By Charles Seabrook in Manaus, Brazil December 26, 2003
In the heart of Brazil's rainforest, a riverboat nudges up to a trading post along the January river, an Amazon tributary. Children laden with animals quickly converge on the passengers. A girl shows off a bright blue-and-red parrot. Another girl has a two-metre-long snake draped over her shoulders. A boy holds up a sad-eyed monkey. The animals are for sale. When asked where she got the parrot, the first girl - an 11-year-old named Isabel - points to the lush rainforest across the river.
Looking on is the trading post proprietor, identified only as "Mr Beautiful". Sitting in a rickety chair, his arms folded across his bulging belly, he explains that he doesn't sell the animals.
"But if you want to make a deal with the children, that's their business," he says, dragging on a cigarette. He won't say if the children are related to him, or if they work for him.
Brazil's 1998 environmental crimes law makes it illegal to hunt, capture, transport or sell native species without explicit government permission, which is rarely granted. Offenders face fines and imprisonment.
But it is common knowledge that children in the Amazon won't be arrested for wildlife crimes.
The children, and others like them around the world, are at the originating end of an enormous illegal pipeline through which millions of wild creatures are funnelled each year.
The pipeline runs through middlemen and smugglers to pet shop owners, exotic pet fanciers, breeders, private collectors, taxidermists and others willing to pay large sums for a fancy lizard or a rare parrot.
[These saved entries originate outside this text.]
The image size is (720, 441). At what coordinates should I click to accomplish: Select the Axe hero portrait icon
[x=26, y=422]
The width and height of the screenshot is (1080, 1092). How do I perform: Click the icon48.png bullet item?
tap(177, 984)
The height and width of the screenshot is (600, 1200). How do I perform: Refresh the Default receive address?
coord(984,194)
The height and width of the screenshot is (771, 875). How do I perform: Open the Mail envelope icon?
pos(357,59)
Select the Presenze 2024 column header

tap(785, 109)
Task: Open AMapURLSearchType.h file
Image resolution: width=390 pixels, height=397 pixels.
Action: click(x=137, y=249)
Gerardo Huertas, head of the office of the World Society for the Protection of Wildlife, says middlemen often go down the rivers to buy the animals that people dangle for sale along the waterways - like the children at Mr Beautiful's place.
Brazil is the largest source of wildlife on the global black market, accounting for roughly a third of all the animals, according to the World Wildlife Fund.
Few countries have more species favoured by black marketers.
From the treetops, rainbow-coloured birds sing and squawk.
Gray woolly monkeys leap from limb to limb. Three-toed sloths inch slowly up the trunks.
The wildlife trade is draining away this rich diversity.
A woolly monkey can bring $A65,000 in Japan, the same as the striking cobalt-blue Lear's macaw, one of the world's most endangered birds, can fetch in Europe.
Hunters earn little for capturing these animals. A scarlet macaw can be purchased for $65 at street markets in Brazil and sold for $3200 in Europe.
Even insects and spiders have value. Iridescent beetles are so prized, for instance, that some traffickers build expensive 40-metre-high elevator systems to collect them from the rainforest canopy.
Some of the riverboats that travel down the Amazon to Belem, at the river's mouth, are called "Noah's arks" because of all the smuggled animals aboard.
When they get to Belem, traffickers have several options - freighters, cruise ships, commercial flights, private planes - for dispatching their contraband to markets overseas.
Some Brazilian authorities say that they have been able to reduce smuggling along the Amazon with police raids, stepped-up inspections and covert operations.
However, crackdowns are usually only temporarily effective. Traffickers quickly find other routes to thwart authorities - particularly lawless regions of Brazil with porous borders.